そもそも、風鳴先輩は優しい人だ。どこかで慕ってくれる後輩に罪悪感を感じているのは分かっていた。

それ以上に怒りを抱えているのも。

 

「あと、立花さんは自己評価を改めてください」

「うっ、いや、でも」

 

おそらくだが、彼女の自己評価の低さは環境があったと思う。

最初は普通であったのだろうが、『悲劇のライブ』後厳しい環境に置かれた彼女はその要因を『ほかに生きるべき人がいたにも関わらずその人たちを押しのけて生きてしまった自分』に求めた。
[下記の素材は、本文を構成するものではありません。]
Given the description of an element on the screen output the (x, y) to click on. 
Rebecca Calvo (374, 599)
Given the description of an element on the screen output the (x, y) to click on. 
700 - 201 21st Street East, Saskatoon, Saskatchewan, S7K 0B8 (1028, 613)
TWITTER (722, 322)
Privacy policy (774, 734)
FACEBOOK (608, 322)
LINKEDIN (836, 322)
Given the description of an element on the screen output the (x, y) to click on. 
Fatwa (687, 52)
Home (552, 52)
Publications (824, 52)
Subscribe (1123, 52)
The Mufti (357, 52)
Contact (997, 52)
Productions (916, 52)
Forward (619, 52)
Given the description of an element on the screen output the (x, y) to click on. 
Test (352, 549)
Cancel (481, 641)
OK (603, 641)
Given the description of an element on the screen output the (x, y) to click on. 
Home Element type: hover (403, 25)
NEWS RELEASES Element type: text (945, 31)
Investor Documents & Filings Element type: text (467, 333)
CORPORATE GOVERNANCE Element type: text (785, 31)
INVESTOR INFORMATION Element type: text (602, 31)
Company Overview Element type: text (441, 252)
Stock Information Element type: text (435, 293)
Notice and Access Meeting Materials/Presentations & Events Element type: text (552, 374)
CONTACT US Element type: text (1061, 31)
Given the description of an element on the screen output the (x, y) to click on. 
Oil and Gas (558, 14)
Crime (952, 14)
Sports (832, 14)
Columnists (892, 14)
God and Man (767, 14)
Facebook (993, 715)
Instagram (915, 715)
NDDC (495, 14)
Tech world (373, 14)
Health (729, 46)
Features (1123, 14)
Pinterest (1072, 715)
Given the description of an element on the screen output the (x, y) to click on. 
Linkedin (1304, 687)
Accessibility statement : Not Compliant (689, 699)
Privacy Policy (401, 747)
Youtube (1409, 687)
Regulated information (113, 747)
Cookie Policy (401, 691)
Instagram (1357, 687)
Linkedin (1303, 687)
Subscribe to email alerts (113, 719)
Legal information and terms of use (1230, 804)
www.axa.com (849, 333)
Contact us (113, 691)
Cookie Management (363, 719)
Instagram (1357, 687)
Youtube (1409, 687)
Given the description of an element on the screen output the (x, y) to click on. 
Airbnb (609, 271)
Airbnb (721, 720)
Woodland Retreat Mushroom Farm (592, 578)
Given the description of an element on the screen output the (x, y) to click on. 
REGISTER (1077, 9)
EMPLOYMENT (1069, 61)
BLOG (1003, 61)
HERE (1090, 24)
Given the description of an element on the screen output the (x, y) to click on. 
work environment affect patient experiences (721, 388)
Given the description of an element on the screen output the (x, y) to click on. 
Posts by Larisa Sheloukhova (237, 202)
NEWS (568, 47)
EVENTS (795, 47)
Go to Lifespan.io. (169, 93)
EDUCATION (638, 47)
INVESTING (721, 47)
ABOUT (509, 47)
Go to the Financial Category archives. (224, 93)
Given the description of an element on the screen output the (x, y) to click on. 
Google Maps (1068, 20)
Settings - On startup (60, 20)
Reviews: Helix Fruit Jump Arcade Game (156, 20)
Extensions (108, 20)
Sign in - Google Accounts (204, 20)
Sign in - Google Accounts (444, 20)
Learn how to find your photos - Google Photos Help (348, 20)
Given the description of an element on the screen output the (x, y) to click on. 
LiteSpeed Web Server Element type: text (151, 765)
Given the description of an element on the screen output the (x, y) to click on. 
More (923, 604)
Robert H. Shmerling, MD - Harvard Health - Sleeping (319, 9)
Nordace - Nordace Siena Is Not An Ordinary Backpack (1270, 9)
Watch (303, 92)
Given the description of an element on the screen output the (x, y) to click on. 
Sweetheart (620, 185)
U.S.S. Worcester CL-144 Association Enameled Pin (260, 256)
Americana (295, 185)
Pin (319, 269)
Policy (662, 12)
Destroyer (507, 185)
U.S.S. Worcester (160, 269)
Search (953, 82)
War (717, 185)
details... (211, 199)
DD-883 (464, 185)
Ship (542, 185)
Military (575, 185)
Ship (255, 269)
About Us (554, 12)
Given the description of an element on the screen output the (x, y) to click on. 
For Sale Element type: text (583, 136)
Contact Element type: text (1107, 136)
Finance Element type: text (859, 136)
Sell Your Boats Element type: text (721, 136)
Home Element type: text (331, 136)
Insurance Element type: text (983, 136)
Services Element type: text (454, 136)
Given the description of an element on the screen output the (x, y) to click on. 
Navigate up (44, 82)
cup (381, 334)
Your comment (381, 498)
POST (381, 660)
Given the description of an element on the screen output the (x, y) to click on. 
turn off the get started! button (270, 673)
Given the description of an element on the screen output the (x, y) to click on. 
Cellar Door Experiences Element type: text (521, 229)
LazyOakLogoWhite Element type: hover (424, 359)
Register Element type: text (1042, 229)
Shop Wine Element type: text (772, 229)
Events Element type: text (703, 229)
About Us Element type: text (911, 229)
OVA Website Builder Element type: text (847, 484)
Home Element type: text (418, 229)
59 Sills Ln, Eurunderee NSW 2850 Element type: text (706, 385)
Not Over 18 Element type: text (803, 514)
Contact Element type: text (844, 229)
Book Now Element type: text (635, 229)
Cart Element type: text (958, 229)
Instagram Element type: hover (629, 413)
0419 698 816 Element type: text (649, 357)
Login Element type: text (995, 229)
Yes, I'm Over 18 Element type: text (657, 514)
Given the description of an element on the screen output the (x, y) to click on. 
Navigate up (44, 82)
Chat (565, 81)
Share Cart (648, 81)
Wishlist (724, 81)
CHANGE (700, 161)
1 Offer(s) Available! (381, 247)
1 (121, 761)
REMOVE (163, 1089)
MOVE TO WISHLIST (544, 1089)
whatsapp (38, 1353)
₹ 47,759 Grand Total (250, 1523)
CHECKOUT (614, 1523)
その結果の人助けであり、基本的に自分に対して全く価値を感じていないのだろう。

しかも、だ。

タチが悪いことにそれを自覚していない。

なので自己評価は他人からの評価に比べて圧倒的に低く、もし他者に褒められたり評価されていることを伝えてもお世辞や社交辞令として受け取って信じることはない。

 

ーーだからこの言葉が効く。

 

「小日向さんはあなたのこと大好きですよね」

「ふぇっ、た、多分……」

「あなたが誰かの代わりになるということは、小日向さんがあなたに対して感じている感情を嘲笑う事になることは理解してますか?」

「え?」

 

よし。釣れた。

 

「では逆の立場から考えてみましょう。あなたは小日向さんが大好きですよね。で、小日向さんはしかし。そんな言葉には目もくれず、誰かも知らない人の代わりになるのだ、それでみんな幸せなんだと『あなたが好きな小日向未来』を簡単に否定せしめる」

「……それは……」

 

実は自分にもグッサグサ刺さる言葉で、ついつい視線を泳がせる。

 

ーー……なんで司令官に櫻井女史に……オペレーター組まで居ますねあれ。なんで。

 

「わかりましたか」

「うん……」

「そして風鳴先輩にとって天羽奏という存在は唯一無二。絶対神並の存在感を示してます。もはや帰依してるレベルです。宗教です。なので、そんな存在に代替すると宣言するのはつまり神に並ぶということ。風鳴先輩はいきなりそそり立ったバベルの塔を粉砕せしめんとするでしょう」

「待ちさない円」

 

纏めようとしたら風鳴先輩と模擬戦するハメになった……なんで……!?

櫻井女史に助けを求めると睨まれた。なんで……。どうして……。